Data extracted from a collection:
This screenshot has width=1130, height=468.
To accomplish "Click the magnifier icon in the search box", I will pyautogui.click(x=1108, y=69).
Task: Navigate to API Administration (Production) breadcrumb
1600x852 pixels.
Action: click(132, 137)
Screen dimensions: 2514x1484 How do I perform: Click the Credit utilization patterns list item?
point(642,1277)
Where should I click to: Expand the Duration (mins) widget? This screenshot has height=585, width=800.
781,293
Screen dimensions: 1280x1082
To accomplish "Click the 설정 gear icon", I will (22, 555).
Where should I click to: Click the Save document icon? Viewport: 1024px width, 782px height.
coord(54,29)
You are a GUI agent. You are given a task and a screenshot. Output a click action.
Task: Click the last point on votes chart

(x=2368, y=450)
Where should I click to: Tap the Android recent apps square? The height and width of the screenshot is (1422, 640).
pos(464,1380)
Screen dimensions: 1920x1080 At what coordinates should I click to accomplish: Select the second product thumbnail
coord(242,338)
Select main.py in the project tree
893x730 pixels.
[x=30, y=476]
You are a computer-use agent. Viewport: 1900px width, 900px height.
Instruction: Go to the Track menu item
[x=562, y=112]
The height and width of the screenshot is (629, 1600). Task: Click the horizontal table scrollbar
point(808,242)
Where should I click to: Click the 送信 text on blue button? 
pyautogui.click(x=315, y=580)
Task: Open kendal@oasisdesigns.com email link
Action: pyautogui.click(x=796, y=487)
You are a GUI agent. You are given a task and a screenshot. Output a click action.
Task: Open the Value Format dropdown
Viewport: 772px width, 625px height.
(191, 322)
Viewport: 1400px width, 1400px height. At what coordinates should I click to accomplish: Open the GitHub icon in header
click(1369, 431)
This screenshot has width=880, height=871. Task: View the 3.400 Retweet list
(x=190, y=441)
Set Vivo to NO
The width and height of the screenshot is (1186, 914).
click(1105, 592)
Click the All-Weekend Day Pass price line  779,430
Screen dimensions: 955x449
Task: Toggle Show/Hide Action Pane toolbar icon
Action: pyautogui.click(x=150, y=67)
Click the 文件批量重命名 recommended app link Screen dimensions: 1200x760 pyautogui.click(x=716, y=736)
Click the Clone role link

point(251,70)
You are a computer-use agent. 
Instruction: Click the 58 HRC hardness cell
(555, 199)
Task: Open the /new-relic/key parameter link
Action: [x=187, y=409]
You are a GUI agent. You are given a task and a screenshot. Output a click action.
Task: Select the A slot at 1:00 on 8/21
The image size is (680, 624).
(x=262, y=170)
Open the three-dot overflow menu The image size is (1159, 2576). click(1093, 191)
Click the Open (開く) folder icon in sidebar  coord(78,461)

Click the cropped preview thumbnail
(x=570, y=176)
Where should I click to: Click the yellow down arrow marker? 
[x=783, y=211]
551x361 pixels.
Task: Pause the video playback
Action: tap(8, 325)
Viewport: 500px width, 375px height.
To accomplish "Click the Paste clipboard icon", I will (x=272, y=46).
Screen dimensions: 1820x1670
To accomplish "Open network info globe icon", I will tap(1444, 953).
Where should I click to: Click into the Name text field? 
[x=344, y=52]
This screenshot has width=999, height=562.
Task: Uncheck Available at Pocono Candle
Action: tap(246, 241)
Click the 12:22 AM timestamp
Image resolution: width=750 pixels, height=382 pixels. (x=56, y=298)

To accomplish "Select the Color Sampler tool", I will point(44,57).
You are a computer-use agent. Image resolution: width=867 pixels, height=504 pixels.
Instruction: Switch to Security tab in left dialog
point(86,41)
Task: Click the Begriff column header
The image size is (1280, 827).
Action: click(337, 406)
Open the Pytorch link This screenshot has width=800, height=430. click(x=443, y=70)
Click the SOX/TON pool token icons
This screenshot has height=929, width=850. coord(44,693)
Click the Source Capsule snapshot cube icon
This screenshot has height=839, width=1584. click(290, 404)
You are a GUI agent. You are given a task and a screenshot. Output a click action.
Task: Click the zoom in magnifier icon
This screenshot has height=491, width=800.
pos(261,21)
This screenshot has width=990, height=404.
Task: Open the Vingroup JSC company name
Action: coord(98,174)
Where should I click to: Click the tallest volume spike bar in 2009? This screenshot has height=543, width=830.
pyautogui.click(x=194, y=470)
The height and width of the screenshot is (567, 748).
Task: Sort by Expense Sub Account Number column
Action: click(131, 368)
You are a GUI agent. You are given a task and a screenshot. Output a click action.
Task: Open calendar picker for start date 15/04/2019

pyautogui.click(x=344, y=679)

● **How to complete this task**:
Write out each record again, keeping every word as it is.

● **Your response**:
This screenshot has width=1130, height=468.
To accomplish "Click the magnifier icon in the search box", I will pyautogui.click(x=1108, y=69).
Task: Navigate to API Administration (Production) breadcrumb
1600x852 pixels.
Action: click(132, 137)
Screen dimensions: 2514x1484 How do I perform: Click the Credit utilization patterns list item?
point(642,1277)
Where should I click to: Expand the Duration (mins) widget? This screenshot has height=585, width=800.
781,293
Screen dimensions: 1280x1082
To accomplish "Click the 설정 gear icon", I will (22, 555).
Where should I click to: Click the Save document icon? Viewport: 1024px width, 782px height.
coord(54,29)
You are a GUI agent. You are given a task and a screenshot. Output a click action.
Task: Click the last point on votes chart

(x=2368, y=450)
Where should I click to: Tap the Android recent apps square? The height and width of the screenshot is (1422, 640).
pos(464,1380)
Screen dimensions: 1920x1080 At what coordinates should I click to accomplish: Select the second product thumbnail
coord(242,338)
Select main.py in the project tree
893x730 pixels.
[x=30, y=476]
You are a computer-use agent. Viewport: 1900px width, 900px height.
Instruction: Go to the Track menu item
[x=562, y=112]
The height and width of the screenshot is (629, 1600). Task: Click the horizontal table scrollbar
point(808,242)
Where should I click to: Click the 送信 text on blue button? 
pyautogui.click(x=315, y=580)
Task: Open kendal@oasisdesigns.com email link
Action: pyautogui.click(x=796, y=487)
You are a GUI agent. You are given a task and a screenshot. Output a click action.
Task: Open the Value Format dropdown
Viewport: 772px width, 625px height.
(191, 322)
Viewport: 1400px width, 1400px height. At what coordinates should I click to accomplish: Open the GitHub icon in header
click(1369, 431)
This screenshot has width=880, height=871. Task: View the 3.400 Retweet list
(x=190, y=441)
Set Vivo to NO
The width and height of the screenshot is (1186, 914).
click(1105, 592)
Click the All-Weekend Day Pass price line  779,430
Screen dimensions: 955x449
Task: Toggle Show/Hide Action Pane toolbar icon
Action: pyautogui.click(x=150, y=67)
Click the 文件批量重命名 recommended app link Screen dimensions: 1200x760 pyautogui.click(x=716, y=736)
Click the Clone role link

point(251,70)
You are a computer-use agent. 
Instruction: Click the 58 HRC hardness cell
(555, 199)
Task: Open the /new-relic/key parameter link
Action: [x=187, y=409]
You are a GUI agent. You are given a task and a screenshot. Output a click action.
Task: Select the A slot at 1:00 on 8/21
The image size is (680, 624).
(x=262, y=170)
Open the three-dot overflow menu The image size is (1159, 2576). click(1093, 191)
Click the Open (開く) folder icon in sidebar  coord(78,461)

Click the cropped preview thumbnail
(x=570, y=176)
Where should I click to: Click the yellow down arrow marker? 
[x=783, y=211]
551x361 pixels.
Task: Pause the video playback
Action: tap(8, 325)
Viewport: 500px width, 375px height.
To accomplish "Click the Paste clipboard icon", I will (x=272, y=46).
Screen dimensions: 1820x1670
To accomplish "Open network info globe icon", I will tap(1444, 953).
Where should I click to: Click into the Name text field? 
[x=344, y=52]
This screenshot has width=999, height=562.
Task: Uncheck Available at Pocono Candle
Action: tap(246, 241)
Click the 12:22 AM timestamp
Image resolution: width=750 pixels, height=382 pixels. (x=56, y=298)

To accomplish "Select the Color Sampler tool", I will point(44,57).
You are a computer-use agent. Image resolution: width=867 pixels, height=504 pixels.
Instruction: Switch to Security tab in left dialog
point(86,41)
Task: Click the Begriff column header
The image size is (1280, 827).
Action: click(337, 406)
Open the Pytorch link This screenshot has width=800, height=430. click(x=443, y=70)
Click the SOX/TON pool token icons
This screenshot has height=929, width=850. coord(44,693)
Click the Source Capsule snapshot cube icon
This screenshot has height=839, width=1584. click(290, 404)
You are a GUI agent. You are given a task and a screenshot. Output a click action.
Task: Click the zoom in magnifier icon
This screenshot has height=491, width=800.
pos(261,21)
This screenshot has width=990, height=404.
Task: Open the Vingroup JSC company name
Action: coord(98,174)
Where should I click to: Click the tallest volume spike bar in 2009? This screenshot has height=543, width=830.
pyautogui.click(x=194, y=470)
The height and width of the screenshot is (567, 748).
Task: Sort by Expense Sub Account Number column
Action: click(131, 368)
You are a GUI agent. You are given a task and a screenshot. Output a click action.
Task: Open calendar picker for start date 15/04/2019

pyautogui.click(x=344, y=679)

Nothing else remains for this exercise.